• [INSTRUCTIONS TO FOLLOW] Switch "icon" to "button" in the records from their start through the line containing "click(59, 612)", and write those lines out again with nothing else altered.

• [Entries on target coordinates]
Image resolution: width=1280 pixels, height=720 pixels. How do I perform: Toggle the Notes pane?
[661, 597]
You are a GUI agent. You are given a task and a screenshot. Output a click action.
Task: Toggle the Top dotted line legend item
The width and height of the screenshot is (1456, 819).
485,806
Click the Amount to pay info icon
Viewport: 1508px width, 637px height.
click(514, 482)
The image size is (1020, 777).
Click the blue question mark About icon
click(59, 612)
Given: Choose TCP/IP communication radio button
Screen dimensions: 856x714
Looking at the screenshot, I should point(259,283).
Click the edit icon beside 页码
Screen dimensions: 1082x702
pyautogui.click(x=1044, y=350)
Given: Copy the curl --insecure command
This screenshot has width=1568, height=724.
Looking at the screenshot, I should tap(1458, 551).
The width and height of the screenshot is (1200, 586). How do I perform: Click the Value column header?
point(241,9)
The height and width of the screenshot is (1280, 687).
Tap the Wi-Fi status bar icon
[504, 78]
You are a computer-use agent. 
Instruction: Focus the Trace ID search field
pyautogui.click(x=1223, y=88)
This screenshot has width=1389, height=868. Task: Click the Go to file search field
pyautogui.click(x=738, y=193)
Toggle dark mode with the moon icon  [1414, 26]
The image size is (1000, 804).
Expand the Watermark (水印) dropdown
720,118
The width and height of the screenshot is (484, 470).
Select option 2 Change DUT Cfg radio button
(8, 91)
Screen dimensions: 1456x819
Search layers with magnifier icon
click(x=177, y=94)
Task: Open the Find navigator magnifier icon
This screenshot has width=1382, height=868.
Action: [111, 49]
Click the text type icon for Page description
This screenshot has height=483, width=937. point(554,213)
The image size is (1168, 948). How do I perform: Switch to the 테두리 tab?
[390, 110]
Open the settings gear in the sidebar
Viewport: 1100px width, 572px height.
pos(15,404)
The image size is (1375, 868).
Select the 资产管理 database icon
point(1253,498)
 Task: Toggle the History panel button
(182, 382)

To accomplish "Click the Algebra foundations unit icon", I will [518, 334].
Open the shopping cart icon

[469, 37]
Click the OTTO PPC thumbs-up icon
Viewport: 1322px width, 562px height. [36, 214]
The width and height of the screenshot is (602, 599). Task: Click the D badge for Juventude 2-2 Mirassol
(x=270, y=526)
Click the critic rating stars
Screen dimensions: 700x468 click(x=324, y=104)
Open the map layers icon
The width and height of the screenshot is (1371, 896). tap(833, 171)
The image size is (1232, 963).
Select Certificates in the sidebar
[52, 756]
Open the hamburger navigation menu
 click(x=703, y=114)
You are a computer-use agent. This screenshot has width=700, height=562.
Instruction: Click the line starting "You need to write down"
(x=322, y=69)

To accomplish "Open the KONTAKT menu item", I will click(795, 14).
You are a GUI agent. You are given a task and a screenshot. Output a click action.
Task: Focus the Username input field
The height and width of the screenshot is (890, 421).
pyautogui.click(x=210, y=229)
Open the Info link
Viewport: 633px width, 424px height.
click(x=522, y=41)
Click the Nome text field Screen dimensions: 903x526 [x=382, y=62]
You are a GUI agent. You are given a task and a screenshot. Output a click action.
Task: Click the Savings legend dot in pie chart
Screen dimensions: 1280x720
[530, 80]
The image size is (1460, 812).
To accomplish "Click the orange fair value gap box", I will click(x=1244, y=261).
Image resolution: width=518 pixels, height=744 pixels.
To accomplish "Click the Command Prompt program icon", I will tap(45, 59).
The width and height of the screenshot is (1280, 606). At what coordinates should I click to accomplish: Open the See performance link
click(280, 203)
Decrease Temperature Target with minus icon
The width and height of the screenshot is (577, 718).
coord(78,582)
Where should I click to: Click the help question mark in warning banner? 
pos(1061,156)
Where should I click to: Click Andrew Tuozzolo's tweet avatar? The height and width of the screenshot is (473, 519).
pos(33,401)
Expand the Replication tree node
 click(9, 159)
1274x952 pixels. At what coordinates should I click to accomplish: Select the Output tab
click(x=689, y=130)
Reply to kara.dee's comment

• [OUTPUT]
Image resolution: width=1280 pixels, height=720 pixels. How do I perform: Toggle the Notes pane?
[661, 597]
You are a GUI agent. You are given a task and a screenshot. Output a click action.
Task: Toggle the Top dotted line legend item
The width and height of the screenshot is (1456, 819).
485,806
Click the Amount to pay info button
Viewport: 1508px width, 637px height.
click(514, 482)
The image size is (1020, 777).
Click the blue question mark About button
click(59, 612)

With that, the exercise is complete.